**Objective**
Output every line of the listing below as a JSON array of strings, one string per line, leaving out blank lines.

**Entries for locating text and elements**

————————

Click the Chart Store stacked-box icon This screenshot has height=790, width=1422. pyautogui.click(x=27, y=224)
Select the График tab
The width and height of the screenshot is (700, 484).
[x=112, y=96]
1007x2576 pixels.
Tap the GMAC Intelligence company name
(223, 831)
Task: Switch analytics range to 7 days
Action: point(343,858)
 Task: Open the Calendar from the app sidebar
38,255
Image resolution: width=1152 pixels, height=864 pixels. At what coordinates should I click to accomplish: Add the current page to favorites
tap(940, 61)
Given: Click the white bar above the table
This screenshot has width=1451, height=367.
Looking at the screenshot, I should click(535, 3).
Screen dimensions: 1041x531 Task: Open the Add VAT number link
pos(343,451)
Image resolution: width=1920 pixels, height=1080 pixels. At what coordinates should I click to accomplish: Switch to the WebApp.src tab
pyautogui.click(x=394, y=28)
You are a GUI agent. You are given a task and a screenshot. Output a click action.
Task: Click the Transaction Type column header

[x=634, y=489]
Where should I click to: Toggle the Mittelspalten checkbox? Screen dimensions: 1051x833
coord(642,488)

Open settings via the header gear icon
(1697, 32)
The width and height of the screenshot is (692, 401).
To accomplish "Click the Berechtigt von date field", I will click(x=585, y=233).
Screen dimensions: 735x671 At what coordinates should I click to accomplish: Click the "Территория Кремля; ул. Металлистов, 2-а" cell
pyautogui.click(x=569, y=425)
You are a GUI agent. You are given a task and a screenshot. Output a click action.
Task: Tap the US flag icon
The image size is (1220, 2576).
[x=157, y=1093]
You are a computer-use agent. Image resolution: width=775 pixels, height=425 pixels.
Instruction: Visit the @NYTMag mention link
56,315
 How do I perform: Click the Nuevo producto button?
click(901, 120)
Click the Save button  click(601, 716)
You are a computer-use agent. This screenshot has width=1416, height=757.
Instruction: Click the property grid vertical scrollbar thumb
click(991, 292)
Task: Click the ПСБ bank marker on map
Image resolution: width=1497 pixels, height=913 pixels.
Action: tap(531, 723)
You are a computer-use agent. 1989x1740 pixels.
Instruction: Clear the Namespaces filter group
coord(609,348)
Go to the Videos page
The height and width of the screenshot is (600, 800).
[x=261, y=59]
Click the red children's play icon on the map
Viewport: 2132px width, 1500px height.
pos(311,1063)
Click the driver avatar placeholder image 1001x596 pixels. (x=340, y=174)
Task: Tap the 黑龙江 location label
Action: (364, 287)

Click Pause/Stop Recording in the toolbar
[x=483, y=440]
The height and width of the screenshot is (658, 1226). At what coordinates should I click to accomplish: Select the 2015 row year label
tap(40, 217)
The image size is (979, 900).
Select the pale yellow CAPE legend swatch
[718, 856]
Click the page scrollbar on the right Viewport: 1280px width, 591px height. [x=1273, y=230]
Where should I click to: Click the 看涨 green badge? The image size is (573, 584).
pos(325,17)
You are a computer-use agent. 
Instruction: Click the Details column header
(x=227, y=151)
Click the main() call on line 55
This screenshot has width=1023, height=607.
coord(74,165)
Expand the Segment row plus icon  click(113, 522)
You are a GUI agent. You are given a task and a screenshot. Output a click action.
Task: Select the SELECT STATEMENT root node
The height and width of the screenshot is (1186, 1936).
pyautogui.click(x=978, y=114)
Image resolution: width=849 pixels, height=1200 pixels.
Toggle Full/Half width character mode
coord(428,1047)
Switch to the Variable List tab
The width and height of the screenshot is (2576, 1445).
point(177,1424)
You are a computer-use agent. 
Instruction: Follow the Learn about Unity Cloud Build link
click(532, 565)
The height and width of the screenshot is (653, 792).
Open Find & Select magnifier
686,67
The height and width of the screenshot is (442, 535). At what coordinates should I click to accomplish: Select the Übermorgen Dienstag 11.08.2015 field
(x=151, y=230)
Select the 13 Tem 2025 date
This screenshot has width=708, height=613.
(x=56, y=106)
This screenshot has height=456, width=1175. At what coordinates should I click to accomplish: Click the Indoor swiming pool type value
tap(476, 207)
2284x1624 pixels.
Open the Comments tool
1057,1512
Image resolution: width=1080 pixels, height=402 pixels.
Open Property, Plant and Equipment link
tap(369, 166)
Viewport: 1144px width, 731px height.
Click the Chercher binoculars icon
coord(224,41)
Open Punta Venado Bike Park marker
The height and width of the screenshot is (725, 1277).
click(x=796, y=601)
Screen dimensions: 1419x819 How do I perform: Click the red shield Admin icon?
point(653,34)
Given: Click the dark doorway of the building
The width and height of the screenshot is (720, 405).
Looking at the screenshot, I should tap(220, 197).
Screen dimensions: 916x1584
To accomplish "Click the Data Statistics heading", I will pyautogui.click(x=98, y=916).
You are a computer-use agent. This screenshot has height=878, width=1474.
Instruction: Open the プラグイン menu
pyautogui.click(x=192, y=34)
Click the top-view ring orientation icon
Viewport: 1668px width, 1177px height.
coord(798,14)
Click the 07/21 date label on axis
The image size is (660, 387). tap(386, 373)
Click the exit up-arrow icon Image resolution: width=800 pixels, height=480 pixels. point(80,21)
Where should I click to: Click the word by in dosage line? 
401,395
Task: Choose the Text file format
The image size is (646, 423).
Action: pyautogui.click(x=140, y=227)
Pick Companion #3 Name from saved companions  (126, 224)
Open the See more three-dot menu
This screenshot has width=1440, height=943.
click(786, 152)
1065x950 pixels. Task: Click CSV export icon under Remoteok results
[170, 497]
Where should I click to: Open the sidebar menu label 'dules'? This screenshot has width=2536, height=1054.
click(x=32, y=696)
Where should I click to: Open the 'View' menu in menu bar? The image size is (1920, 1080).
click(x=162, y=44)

————————

**Written reply**
[
  "Click the Chart Store stacked-box icon This screenshot has height=790, width=1422. pyautogui.click(x=27, y=224)",
  "Select the График tab",
  "The width and height of the screenshot is (700, 484).",
  "[x=112, y=96]",
  "1007x2576 pixels.",
  "Tap the GMAC Intelligence company name",
  "(223, 831)",
  "Task: Switch analytics range to 7 days",
  "Action: point(343,858)",
  " Task: Open the Calendar from the app sidebar",
  "38,255",
  "Image resolution: width=1152 pixels, height=864 pixels. At what coordinates should I click to accomplish: Add the current page to favorites",
  "tap(940, 61)",
  "Given: Click the white bar above the table",
  "This screenshot has width=1451, height=367.",
  "Looking at the screenshot, I should click(535, 3).",
  "Screen dimensions: 1041x531 Task: Open the Add VAT number link",
  "pos(343,451)",
  "Image resolution: width=1920 pixels, height=1080 pixels. At what coordinates should I click to accomplish: Switch to the WebApp.src tab",
  "pyautogui.click(x=394, y=28)",
  "You are a GUI agent. You are given a task and a screenshot. Output a click action.",
  "Task: Click the Transaction Type column header",
  "[x=634, y=489]",
  "Where should I click to: Toggle the Mittelspalten checkbox? Screen dimensions: 1051x833",
  "coord(642,488)",
  "Open settings via the header gear icon",
  "(1697, 32)",
  "The width and height of the screenshot is (692, 401).",
  "To accomplish \"Click the Berechtigt von date field\", I will click(x=585, y=233).",
  "Screen dimensions: 735x671 At what coordinates should I click to accomplish: Click the \"Территория Кремля; ул. Металлистов, 2-а\" cell",
  "pyautogui.click(x=569, y=425)",
  "You are a GUI agent. You are given a task and a screenshot. Output a click action.",
  "Task: Tap the US flag icon",
  "The image size is (1220, 2576).",
  "[x=157, y=1093]",
  "You are a computer-use agent. Image resolution: width=775 pixels, height=425 pixels.",
  "Instruction: Visit the @NYTMag mention link",
  "56,315",
  " How do I perform: Click the Nuevo producto button?",
  "click(901, 120)",
  "Click the Save button  click(601, 716)",
  "You are a computer-use agent. This screenshot has width=1416, height=757.",
  "Instruction: Click the property grid vertical scrollbar thumb",
  "click(991, 292)",
  "Task: Click the ПСБ bank marker on map",
  "Image resolution: width=1497 pixels, height=913 pixels.",
  "Action: tap(531, 723)",
  "You are a computer-use agent. 1989x1740 pixels.",
  "Instruction: Clear the Namespaces filter group",
  "coord(609,348)",
  "Go to the Videos page",
  "The height and width of the screenshot is (600, 800).",
  "[x=261, y=59]",
  "Click the red children's play icon on the map",
  "Viewport: 2132px width, 1500px height.",
  "pos(311,1063)",
  "Click the driver avatar placeholder image 1001x596 pixels. (x=340, y=174)",
  "Task: Tap the 黑龙江 location label",
  "Action: (364, 287)",
  "Click Pause/Stop Recording in the toolbar",
  "[x=483, y=440]",
  "The height and width of the screenshot is (658, 1226). At what coordinates should I click to accomplish: Select the 2015 row year label",
  "tap(40, 217)",
  "The image size is (979, 900).",
  "Select the pale yellow CAPE legend swatch",
  "[718, 856]",
  "Click the page scrollbar on the right Viewport: 1280px width, 591px height. [x=1273, y=230]",
  "Where should I click to: Click the 看涨 green badge? The image size is (573, 584).",
  "pos(325,17)",
  "You are a computer-use agent. ",
  "Instruction: Click the Details column header",
  "(x=227, y=151)",
  "Click the main() call on line 55",
  "This screenshot has width=1023, height=607.",
  "coord(74,165)",
  "Expand the Segment row plus icon  click(113, 522)",
  "You are a GUI agent. You are given a task and a screenshot. Output a click action.",
  "Task: Select the SELECT STATEMENT root node",
  "The height and width of the screenshot is (1186, 1936).",
  "pyautogui.click(x=978, y=114)",
  "Image resolution: width=849 pixels, height=1200 pixels.",
  "Toggle Full/Half width character mode",
  "coord(428,1047)",
  "Switch to the Variable List tab",
  "The width and height of the screenshot is (2576, 1445).",
  "point(177,1424)",
  "You are a computer-use agent. ",
  "Instruction: Follow the Learn about Unity Cloud Build link",
  "click(532, 565)",
  "The height and width of the screenshot is (653, 792).",
  "Open Find & Select magnifier",
  "686,67",
  "The height and width of the screenshot is (442, 535). At what coordinates should I click to accomplish: Select the Übermorgen Dienstag 11.08.2015 field",
  "(x=151, y=230)",
  "Select the 13 Tem 2025 date",
  "This screenshot has width=708, height=613.",
  "(x=56, y=106)",
  "This screenshot has height=456, width=1175. At what coordinates should I click to accomplish: Click the Indoor swiming pool type value",
  "tap(476, 207)",
  "2284x1624 pixels.",
  "Open the Comments tool",
  "1057,1512",
  "Image resolution: width=1080 pixels, height=402 pixels.",
  "Open Property, Plant and Equipment link",
  "tap(369, 166)",
  "Viewport: 1144px width, 731px height.",
  "Click the Chercher binoculars icon",
  "coord(224,41)",
  "Open Punta Venado Bike Park marker",
  "The height and width of the screenshot is (725, 1277).",
  "click(x=796, y=601)",
  "Screen dimensions: 1419x819 How do I perform: Click the red shield Admin icon?",
  "point(653,34)",
  "Given: Click the dark doorway of the building",
  "The width and height of the screenshot is (720, 405).",
  "Looking at the screenshot, I should tap(220, 197).",
  "Screen dimensions: 916x1584",
  "To accomplish \"Click the Data Statistics heading\", I will pyautogui.click(x=98, y=916).",
  "You are a computer-use agent. This screenshot has height=878, width=1474.",
  "Instruction: Open the プラグイン menu",
  "pyautogui.click(x=192, y=34)",
  "Click the top-view ring orientation icon",
  "Viewport: 1668px width, 1177px height.",
  "coord(798,14)",
  "Click the 07/21 date label on axis",
  "The image size is (660, 387). tap(386, 373)",
  "Click the exit up-arrow icon Image resolution: width=800 pixels, height=480 pixels. point(80,21)",
  "Where should I click to: Click the word by in dosage line? ",
  "401,395",
  "Task: Choose the Text file format",
  "The image size is (646, 423).",
  "Action: pyautogui.click(x=140, y=227)",
  "Pick Companion #3 Name from saved companions  (126, 224)",
  "Open the See more three-dot menu",
  "This screenshot has width=1440, height=943.",
  "click(786, 152)",
  "1065x950 pixels. Task: Click CSV export icon under Remoteok results",
  "[170, 497]",
  "Where should I click to: Open the sidebar menu label 'dules'? This screenshot has width=2536, height=1054.",
  "click(x=32, y=696)",
  "Where should I click to: Open the 'View' menu in menu bar? The image size is (1920, 1080).",
  "click(x=162, y=44)"
]